*Record excerpts*
· · ·
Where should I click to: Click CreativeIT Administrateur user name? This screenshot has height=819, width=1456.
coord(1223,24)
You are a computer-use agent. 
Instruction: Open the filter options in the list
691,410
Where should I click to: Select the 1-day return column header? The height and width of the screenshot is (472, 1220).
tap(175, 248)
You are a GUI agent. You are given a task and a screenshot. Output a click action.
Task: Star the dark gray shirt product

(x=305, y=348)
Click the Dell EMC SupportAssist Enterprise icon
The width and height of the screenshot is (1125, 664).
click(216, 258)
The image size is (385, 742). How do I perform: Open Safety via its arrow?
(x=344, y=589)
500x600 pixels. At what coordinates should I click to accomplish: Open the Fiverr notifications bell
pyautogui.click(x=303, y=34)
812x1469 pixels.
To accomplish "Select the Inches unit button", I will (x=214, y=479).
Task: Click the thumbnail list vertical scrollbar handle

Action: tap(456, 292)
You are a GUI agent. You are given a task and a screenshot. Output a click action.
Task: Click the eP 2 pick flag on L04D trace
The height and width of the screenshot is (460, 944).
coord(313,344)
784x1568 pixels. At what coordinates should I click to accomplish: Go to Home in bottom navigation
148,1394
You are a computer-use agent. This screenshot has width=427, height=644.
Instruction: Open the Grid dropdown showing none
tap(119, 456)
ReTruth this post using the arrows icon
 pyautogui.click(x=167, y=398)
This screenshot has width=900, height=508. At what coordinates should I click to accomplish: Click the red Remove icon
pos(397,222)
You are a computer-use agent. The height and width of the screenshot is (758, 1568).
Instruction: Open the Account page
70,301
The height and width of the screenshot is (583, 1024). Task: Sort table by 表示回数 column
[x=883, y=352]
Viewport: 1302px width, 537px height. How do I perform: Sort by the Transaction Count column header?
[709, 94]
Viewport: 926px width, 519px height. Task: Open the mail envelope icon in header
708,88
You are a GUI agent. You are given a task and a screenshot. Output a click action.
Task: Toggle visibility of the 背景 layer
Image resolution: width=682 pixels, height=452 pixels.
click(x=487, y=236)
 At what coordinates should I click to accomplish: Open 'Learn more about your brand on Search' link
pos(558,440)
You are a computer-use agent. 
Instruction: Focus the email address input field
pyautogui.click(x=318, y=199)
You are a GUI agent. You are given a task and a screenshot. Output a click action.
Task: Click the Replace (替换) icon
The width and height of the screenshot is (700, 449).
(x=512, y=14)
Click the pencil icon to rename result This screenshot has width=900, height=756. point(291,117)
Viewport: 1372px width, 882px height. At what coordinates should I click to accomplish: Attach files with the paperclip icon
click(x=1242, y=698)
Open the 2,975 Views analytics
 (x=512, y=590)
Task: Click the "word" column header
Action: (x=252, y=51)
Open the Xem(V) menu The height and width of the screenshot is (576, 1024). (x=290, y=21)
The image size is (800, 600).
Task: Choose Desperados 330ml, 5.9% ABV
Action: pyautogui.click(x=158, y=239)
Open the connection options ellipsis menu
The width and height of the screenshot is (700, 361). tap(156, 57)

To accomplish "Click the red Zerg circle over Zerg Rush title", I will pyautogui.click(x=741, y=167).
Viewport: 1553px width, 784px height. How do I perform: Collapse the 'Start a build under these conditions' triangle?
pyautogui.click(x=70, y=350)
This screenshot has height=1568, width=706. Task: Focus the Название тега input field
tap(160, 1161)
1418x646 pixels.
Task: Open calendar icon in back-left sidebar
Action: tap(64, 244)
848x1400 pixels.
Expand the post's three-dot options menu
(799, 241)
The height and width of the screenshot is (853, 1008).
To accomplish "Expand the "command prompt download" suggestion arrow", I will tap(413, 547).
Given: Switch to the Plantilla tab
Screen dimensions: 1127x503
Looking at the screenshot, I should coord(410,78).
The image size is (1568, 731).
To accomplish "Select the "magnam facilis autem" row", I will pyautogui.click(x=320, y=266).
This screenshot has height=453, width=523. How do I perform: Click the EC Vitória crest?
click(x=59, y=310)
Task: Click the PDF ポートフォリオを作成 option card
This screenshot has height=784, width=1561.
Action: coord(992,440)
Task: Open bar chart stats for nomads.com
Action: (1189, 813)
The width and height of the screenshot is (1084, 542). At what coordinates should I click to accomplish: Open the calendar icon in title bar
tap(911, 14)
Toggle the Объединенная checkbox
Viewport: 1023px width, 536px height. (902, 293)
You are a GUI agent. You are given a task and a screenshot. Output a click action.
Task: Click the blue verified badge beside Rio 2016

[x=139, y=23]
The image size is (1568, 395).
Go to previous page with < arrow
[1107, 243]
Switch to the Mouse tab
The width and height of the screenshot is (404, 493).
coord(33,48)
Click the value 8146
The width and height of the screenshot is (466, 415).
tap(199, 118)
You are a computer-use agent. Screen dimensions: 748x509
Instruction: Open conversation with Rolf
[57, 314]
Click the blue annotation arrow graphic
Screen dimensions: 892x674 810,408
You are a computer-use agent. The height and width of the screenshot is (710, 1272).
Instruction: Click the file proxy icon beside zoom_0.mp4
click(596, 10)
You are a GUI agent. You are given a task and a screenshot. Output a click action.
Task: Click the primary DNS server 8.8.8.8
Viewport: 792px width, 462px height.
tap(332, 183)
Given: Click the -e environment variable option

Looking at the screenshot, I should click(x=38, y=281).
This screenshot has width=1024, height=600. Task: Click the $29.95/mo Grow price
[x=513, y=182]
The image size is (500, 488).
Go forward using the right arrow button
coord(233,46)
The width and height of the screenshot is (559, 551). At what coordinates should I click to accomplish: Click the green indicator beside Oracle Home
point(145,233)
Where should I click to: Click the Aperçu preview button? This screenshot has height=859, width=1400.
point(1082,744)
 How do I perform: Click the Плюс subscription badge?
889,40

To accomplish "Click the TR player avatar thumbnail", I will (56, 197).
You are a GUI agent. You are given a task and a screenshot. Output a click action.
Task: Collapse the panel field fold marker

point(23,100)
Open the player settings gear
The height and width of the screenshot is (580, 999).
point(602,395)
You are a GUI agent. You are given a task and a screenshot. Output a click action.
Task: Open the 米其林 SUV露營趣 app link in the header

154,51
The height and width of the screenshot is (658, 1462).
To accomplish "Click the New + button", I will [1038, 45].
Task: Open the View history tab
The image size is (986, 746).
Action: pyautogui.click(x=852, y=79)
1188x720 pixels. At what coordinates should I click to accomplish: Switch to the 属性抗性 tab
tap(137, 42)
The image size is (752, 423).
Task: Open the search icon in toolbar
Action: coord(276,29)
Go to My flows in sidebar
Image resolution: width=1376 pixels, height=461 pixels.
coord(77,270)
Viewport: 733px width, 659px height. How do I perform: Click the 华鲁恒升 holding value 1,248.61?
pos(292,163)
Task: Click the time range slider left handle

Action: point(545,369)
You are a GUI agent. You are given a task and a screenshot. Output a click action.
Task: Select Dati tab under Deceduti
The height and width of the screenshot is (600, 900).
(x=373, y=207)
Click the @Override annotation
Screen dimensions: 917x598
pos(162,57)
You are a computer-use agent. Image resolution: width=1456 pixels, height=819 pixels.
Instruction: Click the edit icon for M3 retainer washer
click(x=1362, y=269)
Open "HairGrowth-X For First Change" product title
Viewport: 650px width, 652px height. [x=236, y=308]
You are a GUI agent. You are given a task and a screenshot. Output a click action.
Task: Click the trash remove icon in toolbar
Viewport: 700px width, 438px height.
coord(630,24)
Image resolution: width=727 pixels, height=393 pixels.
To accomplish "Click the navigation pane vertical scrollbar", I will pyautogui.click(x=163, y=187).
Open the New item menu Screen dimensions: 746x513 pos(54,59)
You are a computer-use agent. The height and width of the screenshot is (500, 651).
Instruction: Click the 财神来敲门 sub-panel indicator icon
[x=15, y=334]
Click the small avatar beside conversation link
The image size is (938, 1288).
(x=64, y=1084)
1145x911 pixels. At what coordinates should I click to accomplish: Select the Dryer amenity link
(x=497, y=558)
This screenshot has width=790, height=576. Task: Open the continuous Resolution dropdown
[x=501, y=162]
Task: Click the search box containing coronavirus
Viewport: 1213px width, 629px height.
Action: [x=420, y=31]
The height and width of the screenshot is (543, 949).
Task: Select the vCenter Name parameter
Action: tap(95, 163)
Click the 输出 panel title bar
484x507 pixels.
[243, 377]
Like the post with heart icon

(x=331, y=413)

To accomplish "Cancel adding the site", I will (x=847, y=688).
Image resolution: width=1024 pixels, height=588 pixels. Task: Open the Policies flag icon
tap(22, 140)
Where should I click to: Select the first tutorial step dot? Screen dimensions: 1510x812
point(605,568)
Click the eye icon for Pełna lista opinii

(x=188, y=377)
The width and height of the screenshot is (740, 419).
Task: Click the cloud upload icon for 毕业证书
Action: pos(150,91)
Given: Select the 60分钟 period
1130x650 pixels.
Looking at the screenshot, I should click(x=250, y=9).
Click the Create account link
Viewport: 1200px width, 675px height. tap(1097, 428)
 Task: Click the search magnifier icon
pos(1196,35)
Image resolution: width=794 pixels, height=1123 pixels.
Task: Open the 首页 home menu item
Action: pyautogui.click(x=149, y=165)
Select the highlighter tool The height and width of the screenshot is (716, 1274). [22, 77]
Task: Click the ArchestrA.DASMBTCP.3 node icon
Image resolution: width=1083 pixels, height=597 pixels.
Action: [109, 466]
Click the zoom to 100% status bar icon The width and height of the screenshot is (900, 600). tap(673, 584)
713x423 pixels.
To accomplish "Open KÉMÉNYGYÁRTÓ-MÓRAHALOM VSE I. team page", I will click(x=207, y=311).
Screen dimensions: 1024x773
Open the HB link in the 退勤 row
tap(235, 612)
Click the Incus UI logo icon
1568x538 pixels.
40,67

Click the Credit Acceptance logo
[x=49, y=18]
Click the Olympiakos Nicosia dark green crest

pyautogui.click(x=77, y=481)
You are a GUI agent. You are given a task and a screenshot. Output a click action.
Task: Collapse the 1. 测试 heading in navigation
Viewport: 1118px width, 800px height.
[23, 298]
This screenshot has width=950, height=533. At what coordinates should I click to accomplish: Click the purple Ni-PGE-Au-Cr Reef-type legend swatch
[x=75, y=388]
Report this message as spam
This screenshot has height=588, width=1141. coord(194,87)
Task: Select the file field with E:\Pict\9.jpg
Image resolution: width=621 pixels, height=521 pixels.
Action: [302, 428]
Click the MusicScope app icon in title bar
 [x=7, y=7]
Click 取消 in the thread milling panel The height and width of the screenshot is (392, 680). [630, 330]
· · ·
Only lines holding the word "computer" belong in the answer; copy each one from the material.

*Written solution*
You are a computer-use agent. 
You are a computer-use agent. This screenshot has width=427, height=644.
You are a computer-use agent. The height and width of the screenshot is (758, 1568).
You are a computer-use agent. 
You are a computer-use agent. Screen dimensions: 748x509
You are a computer-use agent. The height and width of the screenshot is (710, 1272).
You are a computer-use agent. Image resolution: width=1456 pixels, height=819 pixels.
You are a computer-use agent. The height and width of the screenshot is (500, 651).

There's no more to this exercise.